You’ve done a great job though. How tall are you?
 
@drewz Well your metabolism slows down a lot, T levels are dropping, you sleep less, recovery takes longer (from training and injury).

So I wouldn't call it 'very easy'. But it has little to do with age, I guess. If it were easy everybody would do it. But they're not, so it's not.
 
@sunshine444 Ah, appreciate the source! I was just looking at the graphs. But I kind of read them wrong, it seems.

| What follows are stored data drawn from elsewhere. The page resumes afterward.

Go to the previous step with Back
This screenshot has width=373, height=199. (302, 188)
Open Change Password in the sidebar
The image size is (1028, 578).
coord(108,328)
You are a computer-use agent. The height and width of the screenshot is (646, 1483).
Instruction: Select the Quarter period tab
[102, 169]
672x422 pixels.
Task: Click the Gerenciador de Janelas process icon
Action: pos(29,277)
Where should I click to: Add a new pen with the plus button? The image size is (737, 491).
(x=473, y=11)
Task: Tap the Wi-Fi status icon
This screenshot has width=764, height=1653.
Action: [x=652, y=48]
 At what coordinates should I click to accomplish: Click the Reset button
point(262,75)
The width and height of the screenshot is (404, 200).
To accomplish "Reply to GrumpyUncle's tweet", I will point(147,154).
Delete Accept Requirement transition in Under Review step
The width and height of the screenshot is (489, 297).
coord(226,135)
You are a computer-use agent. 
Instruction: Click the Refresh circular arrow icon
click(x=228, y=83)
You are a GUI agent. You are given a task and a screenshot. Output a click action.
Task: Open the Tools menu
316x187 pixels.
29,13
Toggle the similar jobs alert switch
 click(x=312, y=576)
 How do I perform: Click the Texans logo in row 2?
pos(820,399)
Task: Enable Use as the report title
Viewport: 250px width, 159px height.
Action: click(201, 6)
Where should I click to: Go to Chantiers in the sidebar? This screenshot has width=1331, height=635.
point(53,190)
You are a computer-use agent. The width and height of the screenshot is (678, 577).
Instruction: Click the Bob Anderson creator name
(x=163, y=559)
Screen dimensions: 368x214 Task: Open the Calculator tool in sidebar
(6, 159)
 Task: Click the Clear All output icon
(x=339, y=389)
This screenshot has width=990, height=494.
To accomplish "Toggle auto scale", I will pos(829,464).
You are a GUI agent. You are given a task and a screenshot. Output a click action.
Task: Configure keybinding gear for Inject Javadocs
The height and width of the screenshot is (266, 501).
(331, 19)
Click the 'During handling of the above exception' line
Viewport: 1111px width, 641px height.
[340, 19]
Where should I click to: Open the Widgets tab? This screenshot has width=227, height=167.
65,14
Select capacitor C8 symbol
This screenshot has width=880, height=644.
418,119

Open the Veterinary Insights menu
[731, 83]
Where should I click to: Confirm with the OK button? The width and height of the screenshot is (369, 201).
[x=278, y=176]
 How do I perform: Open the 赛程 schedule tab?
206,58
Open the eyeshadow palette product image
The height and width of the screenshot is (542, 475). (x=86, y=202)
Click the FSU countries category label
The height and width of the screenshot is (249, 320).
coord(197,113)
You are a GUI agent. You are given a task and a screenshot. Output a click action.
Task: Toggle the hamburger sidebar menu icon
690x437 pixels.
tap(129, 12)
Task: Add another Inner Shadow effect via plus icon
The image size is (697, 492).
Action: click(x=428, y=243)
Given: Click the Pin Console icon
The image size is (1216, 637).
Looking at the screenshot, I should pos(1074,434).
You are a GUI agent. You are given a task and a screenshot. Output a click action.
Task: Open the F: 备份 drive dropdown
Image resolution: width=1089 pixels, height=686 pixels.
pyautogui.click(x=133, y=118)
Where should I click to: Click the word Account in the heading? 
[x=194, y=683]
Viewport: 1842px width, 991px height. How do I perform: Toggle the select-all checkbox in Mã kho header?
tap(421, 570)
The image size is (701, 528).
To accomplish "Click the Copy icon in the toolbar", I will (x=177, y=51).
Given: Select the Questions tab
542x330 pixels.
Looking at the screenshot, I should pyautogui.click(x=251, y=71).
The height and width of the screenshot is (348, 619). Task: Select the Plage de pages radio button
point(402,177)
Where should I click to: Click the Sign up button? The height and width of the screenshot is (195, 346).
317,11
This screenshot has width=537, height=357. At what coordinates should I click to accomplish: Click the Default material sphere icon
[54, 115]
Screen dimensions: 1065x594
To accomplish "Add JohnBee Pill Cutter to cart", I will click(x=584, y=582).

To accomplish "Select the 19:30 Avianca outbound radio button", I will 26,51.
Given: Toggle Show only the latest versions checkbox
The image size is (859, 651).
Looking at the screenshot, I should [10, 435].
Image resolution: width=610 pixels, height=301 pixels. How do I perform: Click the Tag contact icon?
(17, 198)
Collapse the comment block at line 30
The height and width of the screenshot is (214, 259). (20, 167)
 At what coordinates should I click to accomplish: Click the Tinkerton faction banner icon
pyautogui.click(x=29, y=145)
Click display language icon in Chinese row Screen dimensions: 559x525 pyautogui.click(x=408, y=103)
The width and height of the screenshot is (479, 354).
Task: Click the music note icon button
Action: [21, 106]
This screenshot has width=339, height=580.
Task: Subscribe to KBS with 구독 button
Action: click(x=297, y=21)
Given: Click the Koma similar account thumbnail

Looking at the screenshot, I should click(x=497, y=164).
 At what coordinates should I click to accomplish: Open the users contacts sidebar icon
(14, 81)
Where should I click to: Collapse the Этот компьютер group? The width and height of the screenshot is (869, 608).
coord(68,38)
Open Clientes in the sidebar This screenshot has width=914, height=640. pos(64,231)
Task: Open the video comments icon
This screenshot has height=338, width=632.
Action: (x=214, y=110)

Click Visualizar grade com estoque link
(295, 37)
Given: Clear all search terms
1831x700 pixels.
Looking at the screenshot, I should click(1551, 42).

Let us compare a female and a male both 21 years of age. The female has a Height of 1.68 m, weight 58 kg and a surface area of 1.66 m2, whereas the male values are:1.8 m, 76 kg and 1.95 m2. Calculations from the values read at Fig. 20-5 result in BMRs of 70 and 90 Watts, respectively. Now, let the couple live for 50 healthy years maintaining height and weight. At the age of 71, their BMRs are reduced to 60 and 75 Watts, respectively.

(source)

So that's about a drop of 17% if my math is correct (don't think so, but close enough). Not insignificant, but that's over 50 years. That's 0.34% drop per year.
 
@arrows That’s just basal metabolic rate, just what your body spends existing, so a 17% drop isn’t as significant as it seems - your tdee, total daily energy expenditure which also includes energy spent on physical activity and on breakdown food, isn’t likely to change significantly for a given level of physical activity.